▶ [TASK TO CARRY OUT]: Write the data out again so that it matches word for word.

▶ [EXTRACTED DATA]:

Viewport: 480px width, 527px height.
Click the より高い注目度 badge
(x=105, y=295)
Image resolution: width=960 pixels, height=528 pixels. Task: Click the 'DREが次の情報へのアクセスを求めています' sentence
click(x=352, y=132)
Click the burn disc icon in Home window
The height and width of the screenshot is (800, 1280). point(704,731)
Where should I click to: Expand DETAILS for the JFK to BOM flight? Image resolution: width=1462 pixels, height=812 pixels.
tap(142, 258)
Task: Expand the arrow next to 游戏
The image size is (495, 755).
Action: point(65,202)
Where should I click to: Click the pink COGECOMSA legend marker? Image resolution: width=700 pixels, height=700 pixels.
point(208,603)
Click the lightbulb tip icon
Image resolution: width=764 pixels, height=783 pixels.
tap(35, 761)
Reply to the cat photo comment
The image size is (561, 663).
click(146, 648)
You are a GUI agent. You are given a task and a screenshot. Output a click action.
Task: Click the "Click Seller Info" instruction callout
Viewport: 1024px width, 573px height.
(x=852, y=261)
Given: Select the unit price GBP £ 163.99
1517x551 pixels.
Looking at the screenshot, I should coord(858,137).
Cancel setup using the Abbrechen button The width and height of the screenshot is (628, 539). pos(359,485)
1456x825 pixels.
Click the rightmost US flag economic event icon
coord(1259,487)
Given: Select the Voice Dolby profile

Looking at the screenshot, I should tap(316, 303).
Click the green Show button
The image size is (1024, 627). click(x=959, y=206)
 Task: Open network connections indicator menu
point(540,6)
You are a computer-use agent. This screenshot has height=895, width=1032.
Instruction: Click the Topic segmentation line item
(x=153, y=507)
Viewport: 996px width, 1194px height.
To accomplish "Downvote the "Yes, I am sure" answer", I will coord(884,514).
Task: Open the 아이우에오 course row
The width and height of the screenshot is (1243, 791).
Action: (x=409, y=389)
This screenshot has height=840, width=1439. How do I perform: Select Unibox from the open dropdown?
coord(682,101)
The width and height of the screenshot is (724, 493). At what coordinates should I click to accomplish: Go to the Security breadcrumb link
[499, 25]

▶ [ANSWER BELOW]:
Viewport: 480px width, 527px height.
Click the より高い注目度 badge
(x=105, y=295)
Image resolution: width=960 pixels, height=528 pixels. Task: Click the 'DREが次の情報へのアクセスを求めています' sentence
click(x=352, y=132)
Click the burn disc icon in Home window
The height and width of the screenshot is (800, 1280). point(704,731)
Where should I click to: Expand DETAILS for the JFK to BOM flight? Image resolution: width=1462 pixels, height=812 pixels.
tap(142, 258)
Task: Expand the arrow next to 游戏
The image size is (495, 755).
Action: point(65,202)
Where should I click to: Click the pink COGECOMSA legend marker? Image resolution: width=700 pixels, height=700 pixels.
point(208,603)
Click the lightbulb tip icon
Image resolution: width=764 pixels, height=783 pixels.
tap(35, 761)
Reply to the cat photo comment
The image size is (561, 663).
click(146, 648)
You are a GUI agent. You are given a task and a screenshot. Output a click action.
Task: Click the "Click Seller Info" instruction callout
Viewport: 1024px width, 573px height.
(x=852, y=261)
Given: Select the unit price GBP £ 163.99
1517x551 pixels.
Looking at the screenshot, I should coord(858,137).
Cancel setup using the Abbrechen button The width and height of the screenshot is (628, 539). pos(359,485)
1456x825 pixels.
Click the rightmost US flag economic event icon
coord(1259,487)
Given: Select the Voice Dolby profile

Looking at the screenshot, I should tap(316, 303).
Click the green Show button
The image size is (1024, 627). click(x=959, y=206)
 Task: Open network connections indicator menu
point(540,6)
You are a computer-use agent. This screenshot has height=895, width=1032.
Instruction: Click the Topic segmentation line item
(x=153, y=507)
Viewport: 996px width, 1194px height.
To accomplish "Downvote the "Yes, I am sure" answer", I will coord(884,514).
Task: Open the 아이우에오 course row
The width and height of the screenshot is (1243, 791).
Action: (x=409, y=389)
This screenshot has height=840, width=1439. How do I perform: Select Unibox from the open dropdown?
coord(682,101)
The width and height of the screenshot is (724, 493). At what coordinates should I click to accomplish: Go to the Security breadcrumb link
[499, 25]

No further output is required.